* What the exercise asks
A word-for-word restatement of the data is what is needed.

* Record excerpts
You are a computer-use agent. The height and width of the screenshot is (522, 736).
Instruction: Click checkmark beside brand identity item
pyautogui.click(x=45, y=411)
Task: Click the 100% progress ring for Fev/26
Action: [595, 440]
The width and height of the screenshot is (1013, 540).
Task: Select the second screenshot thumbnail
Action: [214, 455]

* Reply to the exercise
You are a computer-use agent. The height and width of the screenshot is (522, 736).
Instruction: Click checkmark beside brand identity item
pyautogui.click(x=45, y=411)
Task: Click the 100% progress ring for Fev/26
Action: [595, 440]
The width and height of the screenshot is (1013, 540).
Task: Select the second screenshot thumbnail
Action: [214, 455]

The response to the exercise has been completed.